US President Donald Trump's recent tariff-related decisions have unleashed a wave of economic and political impacts for developed and emerging countries alike. These decisions have negative repercussions on global oil markets, leading to a decline in revenues for countries that rely on exports of this commodity as a primary source of national income.

 

Globally, average global oil prices fell to $73 per barrel during the first quarter of this year, down from $83 per barrel during the same period last year. This poses a challenge for many oil-producing countries, including the Sultanate of Oman.

 

According to recent analysis, Omani oil export revenues fell by approximately RO 200 million. A part of this decline was offset by an increase in tax revenues from RO 27 million during the corresponding quarter in 2024 to RO 72 million this year, thanks to improved tax collection.

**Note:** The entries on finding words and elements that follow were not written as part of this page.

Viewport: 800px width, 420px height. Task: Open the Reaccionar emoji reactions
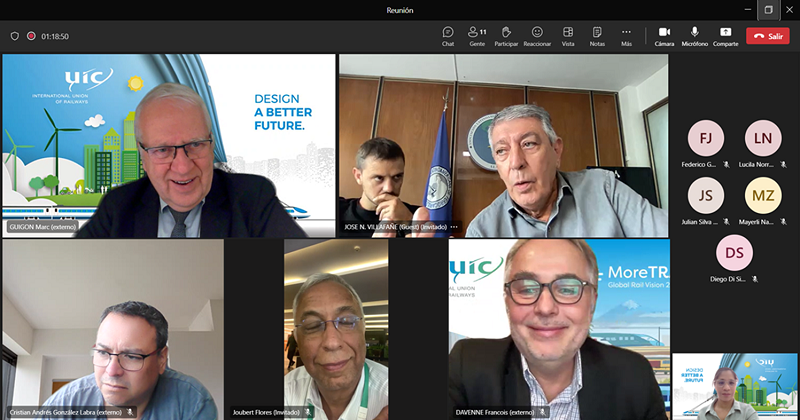(537, 35)
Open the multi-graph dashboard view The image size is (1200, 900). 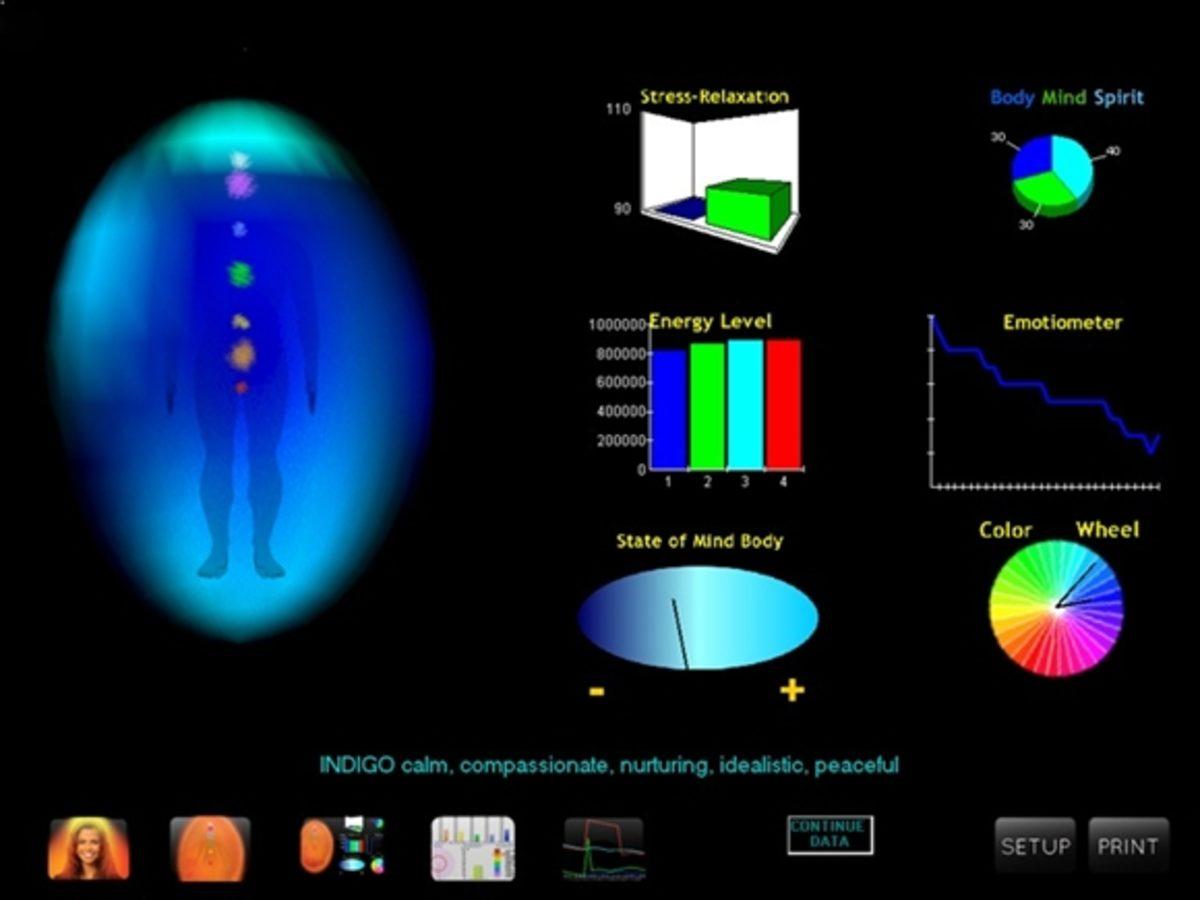[342, 845]
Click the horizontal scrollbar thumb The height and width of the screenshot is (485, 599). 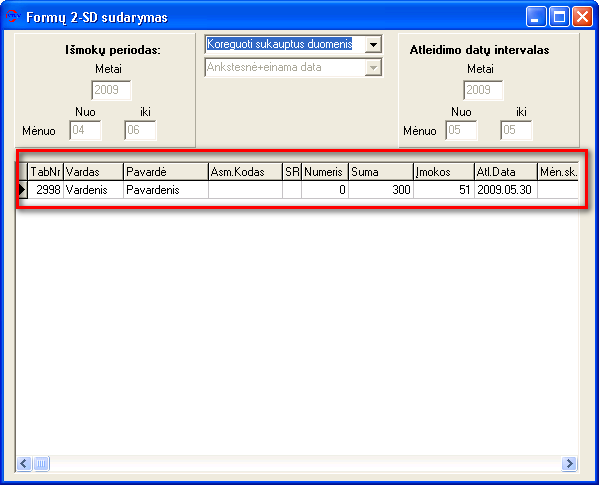pos(41,464)
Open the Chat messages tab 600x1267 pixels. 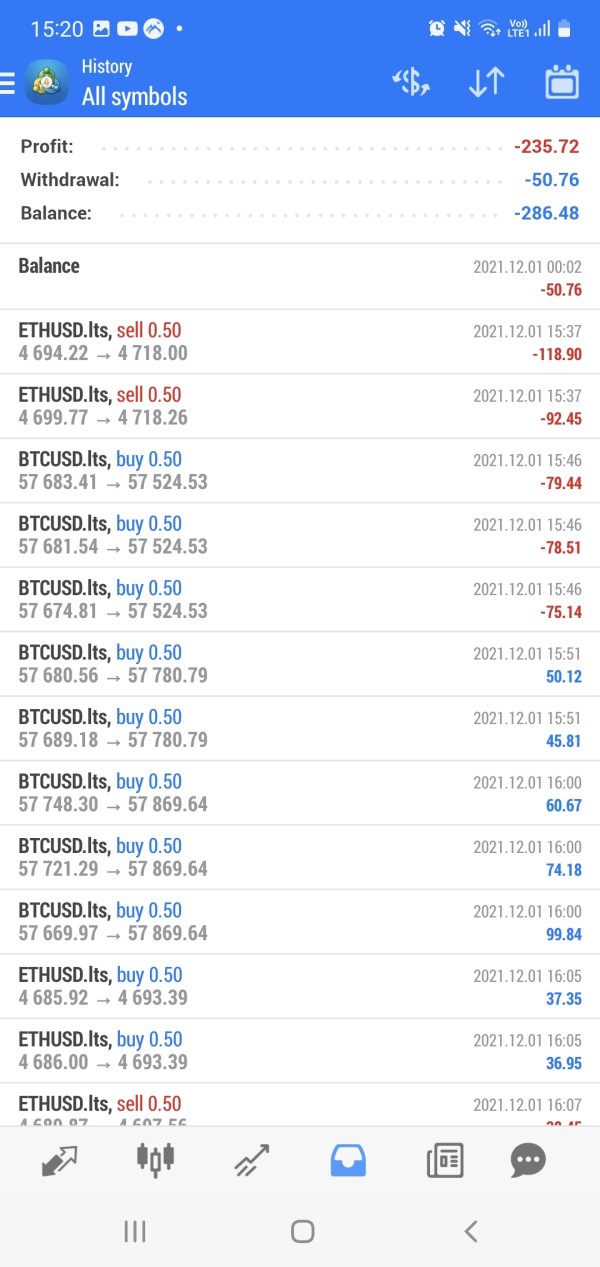527,1160
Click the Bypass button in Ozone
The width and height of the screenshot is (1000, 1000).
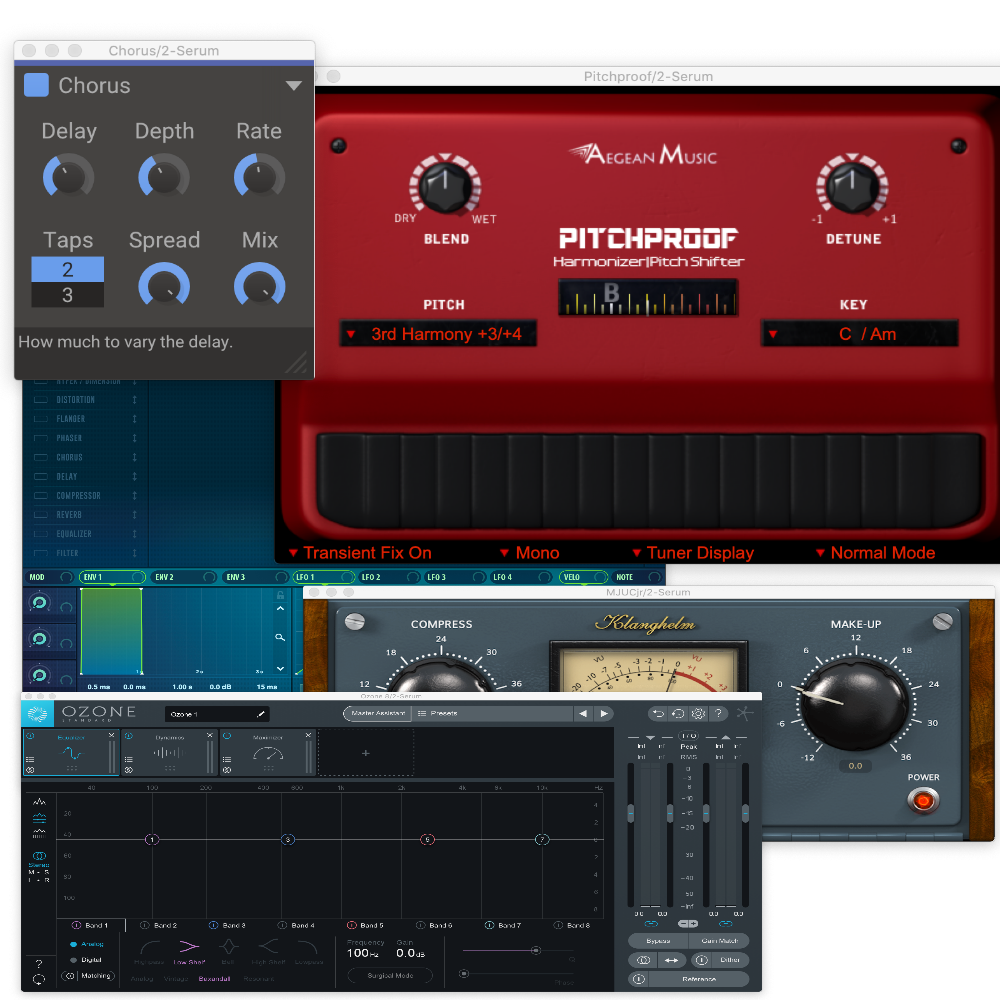tap(657, 941)
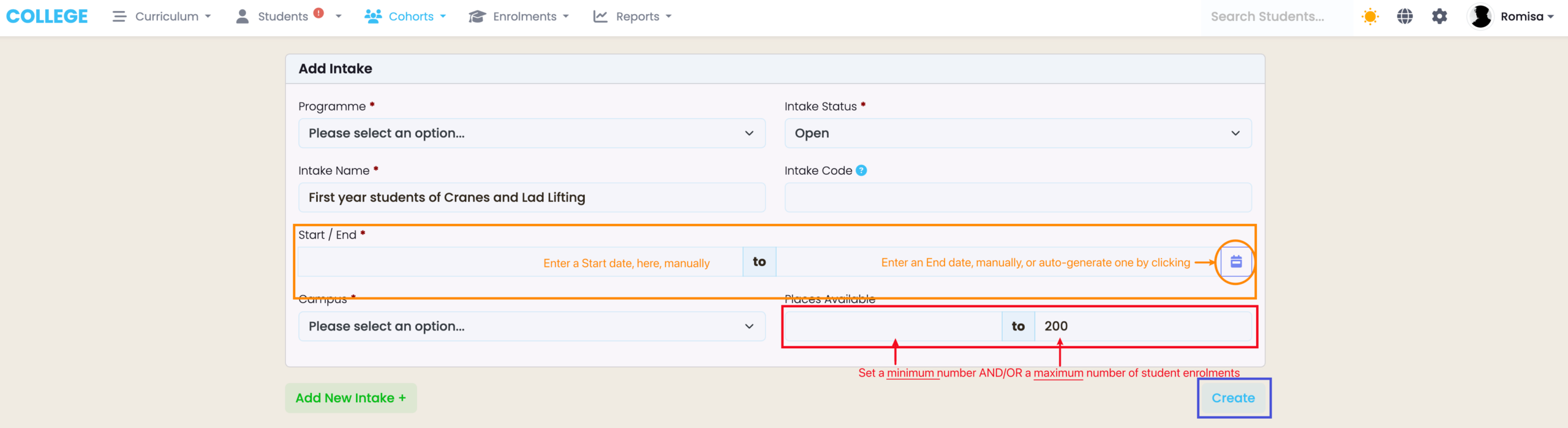
Task: Click the Intake Name text field
Action: coord(531,197)
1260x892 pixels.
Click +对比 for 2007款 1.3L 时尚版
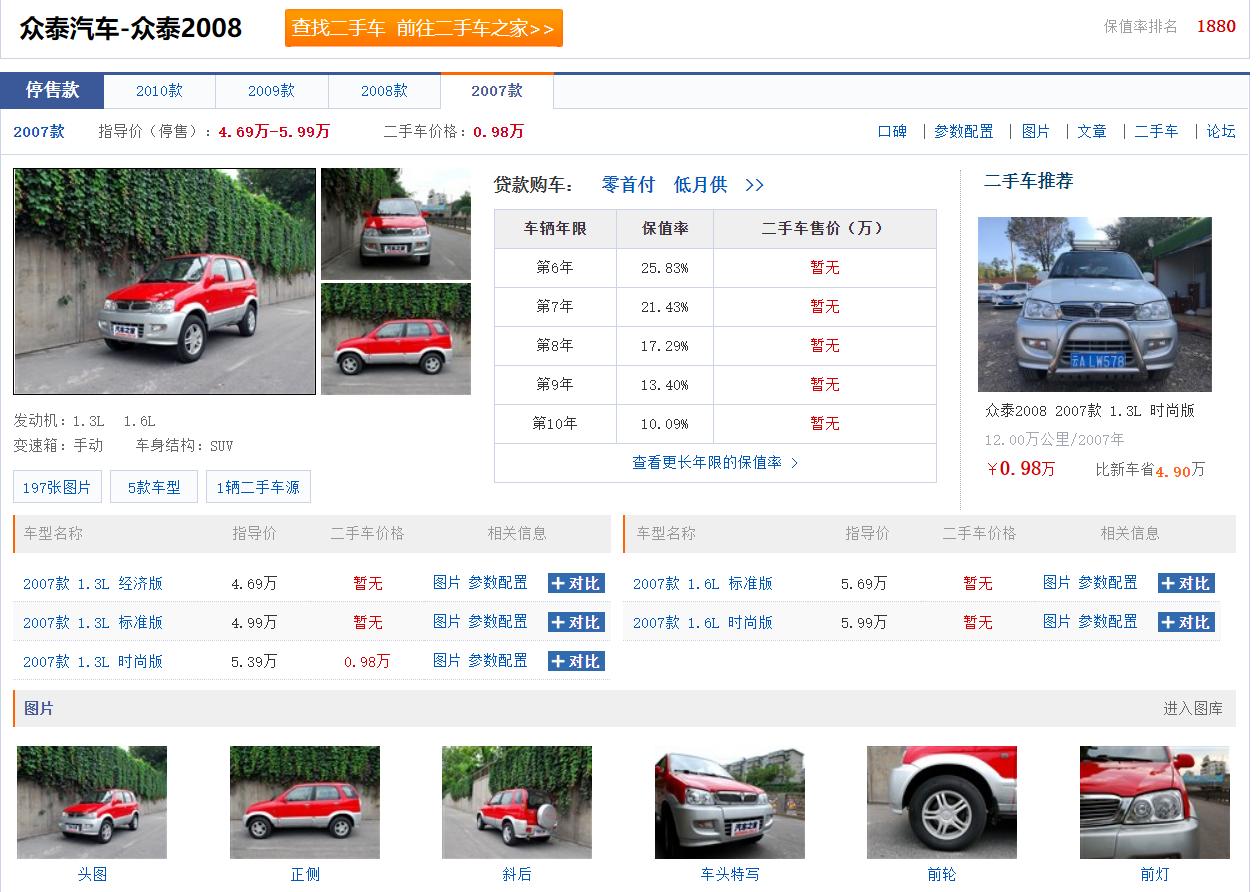point(576,661)
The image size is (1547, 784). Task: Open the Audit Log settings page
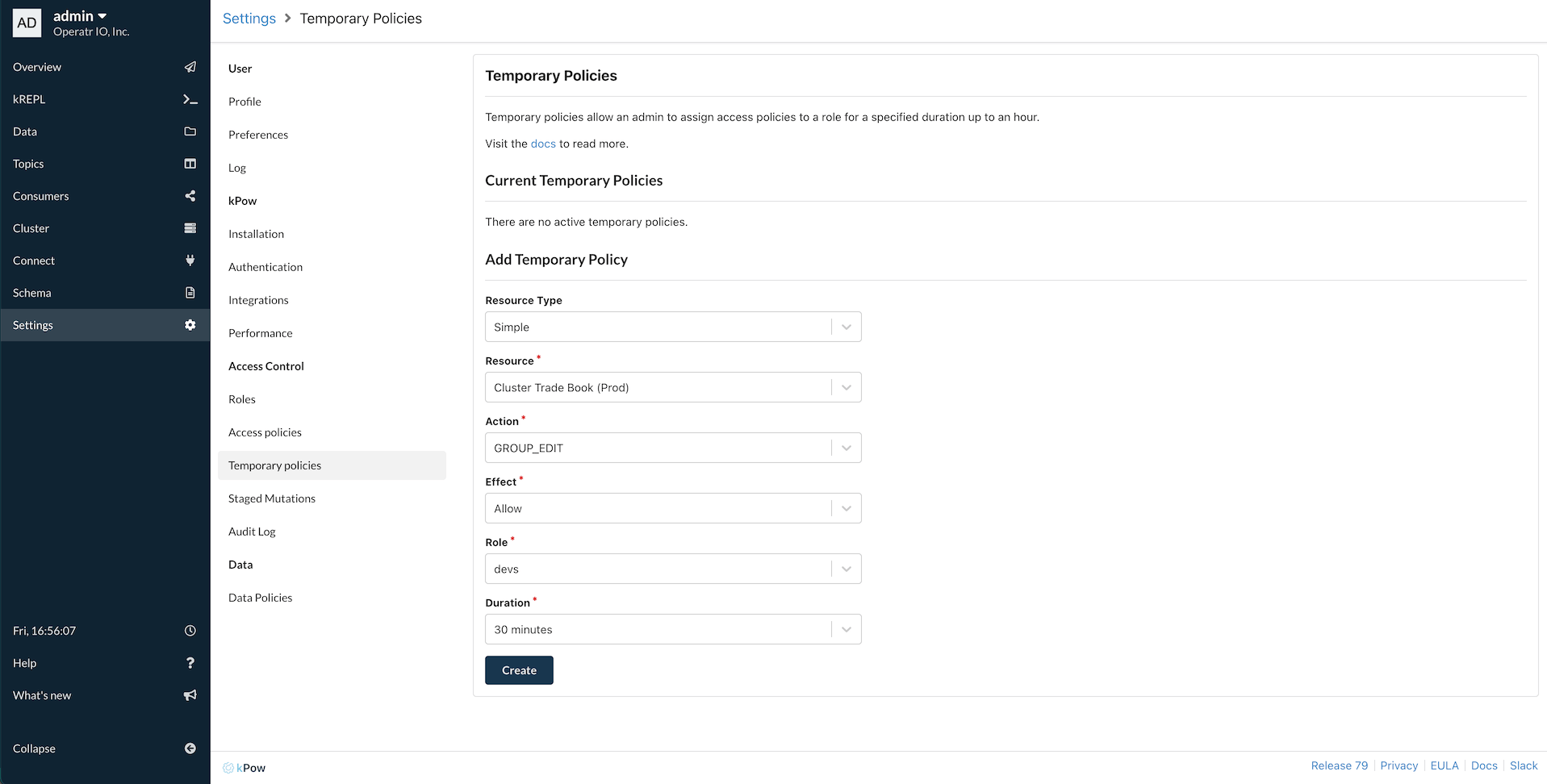[252, 532]
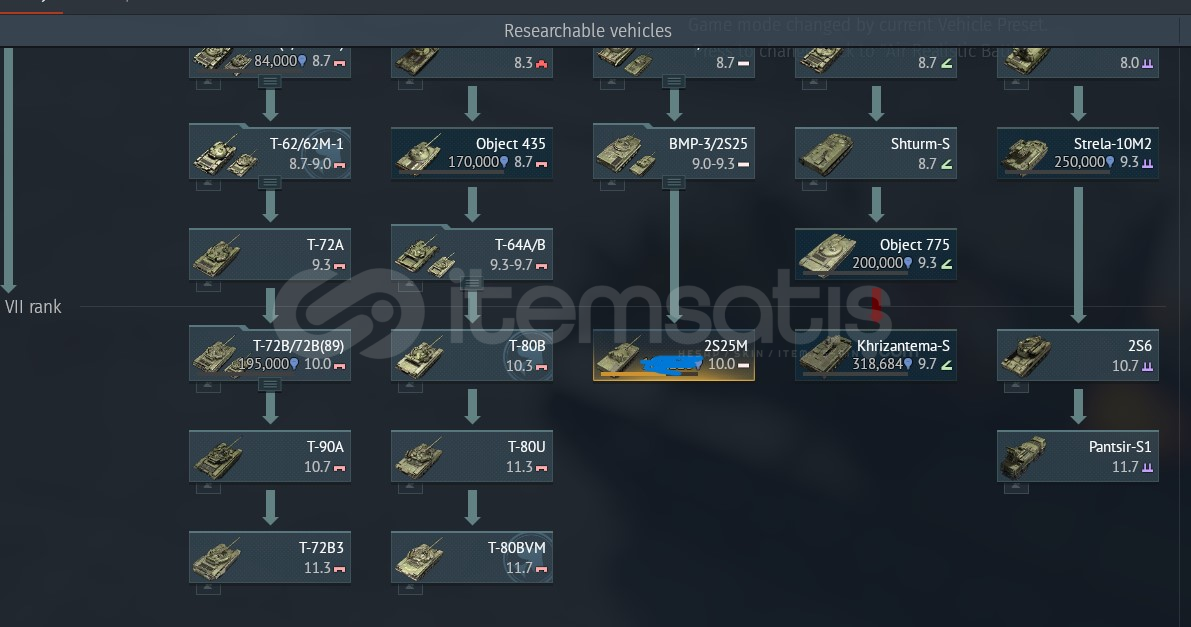Expand the T-64A/B vehicle group
The image size is (1191, 627).
tap(472, 283)
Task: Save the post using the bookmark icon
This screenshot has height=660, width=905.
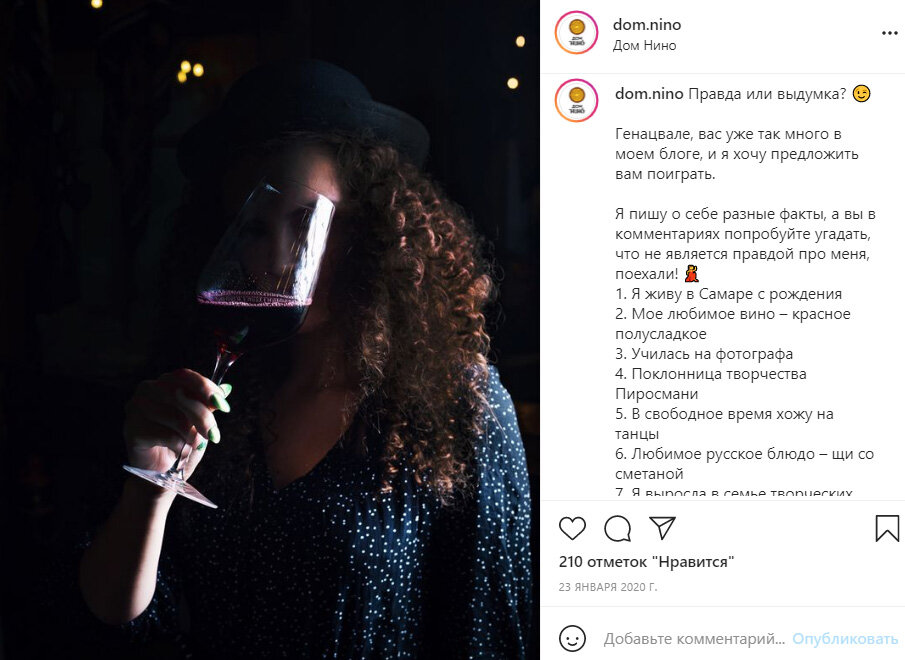Action: click(887, 528)
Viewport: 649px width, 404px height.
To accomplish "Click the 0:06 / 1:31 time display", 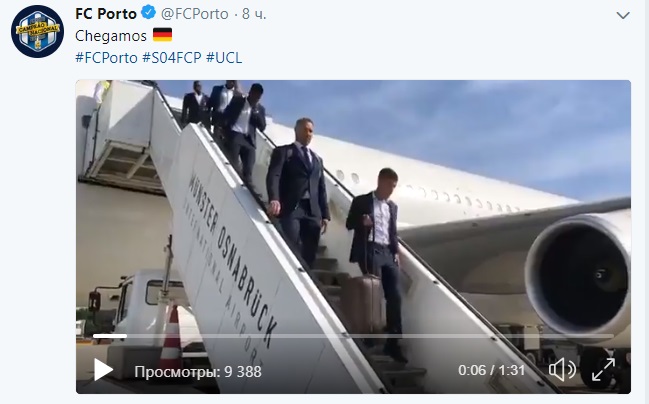I will click(491, 370).
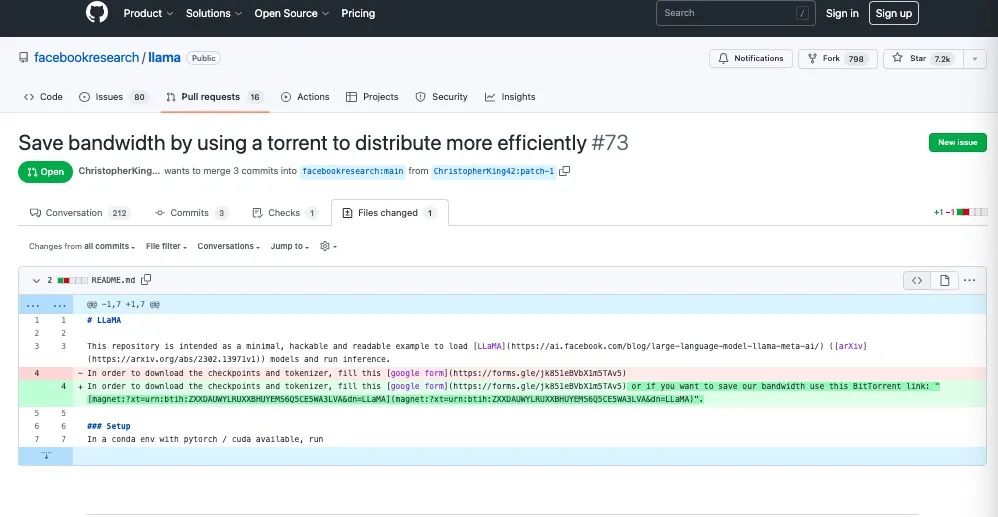
Task: Click the green New issue button
Action: [x=957, y=142]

However, the current second quarter is expected to be more difficult, with the average oil price expected to fall to $66 per barrel.

 

Everyone knows that the Omani government seeks to diversify sources of income and develop alternative economic sources to oil, while simultaneously committing to repaying its external debt, which amounted to approximately 14.3 billion Omani riyals by the end of the first quarter of this year, 2025, compared to approximately 15.1 billion Omani riyals by the end of the same period in 2024. The Sultanate of Oman is committed to repaying its public debt, which amounts to approximately RO 2.5 billion annually. This represents a significant burden on the state budget, which is affected by the decline in global oil prices.

 

According to the financial data report, Oman's public revenues decreased by approximately 7 per cent by the end of the first quarter of this year, recording approximately RO 2.635 billion, compared to RO 2.826 billion during the same period last year, due to the decline in global oil prices. Net oil revenues constitute a major item in the country's financial budget, along with gas revenues and followed by non-oil revenues. The government works to manage the country's various financial obligations related to the economic and social spheres each year.

 

At the same time, the government is working diligently to reduce the country's public debt to an appropriate level relative to the gross domestic product. This helps the country improve its credit rating, which has become highly valued by international financial institutions. This also helps attract more foreign investment, especially as the country is now approaching the list of global investment-attracting countries. Indeed, the Sultanate has succeeded in attracting investments over the past years, which has contributed to the improvement of the country's financial, economic, and social conditions.

 

As is well known, the decline in oil prices for oil exporting countries has a direct and significant impact on their public budgets. This leads to difficulties in their ability to meet financial obligations, both internally and externally, due to their economies' heavy reliance on oil revenues.

 

In Oman, it has negative repercussions on the fiscal budget, as oil constitutes more than 65-70% of government revenues. Any decline in prices directly leads to a decline in revenues, causing a budget deficit. This forces the government to cover the deficit through borrowing or drawing from reserves. It also results in the postponement or reduction of development projects and a slowdown in the growth of the non-oil economy.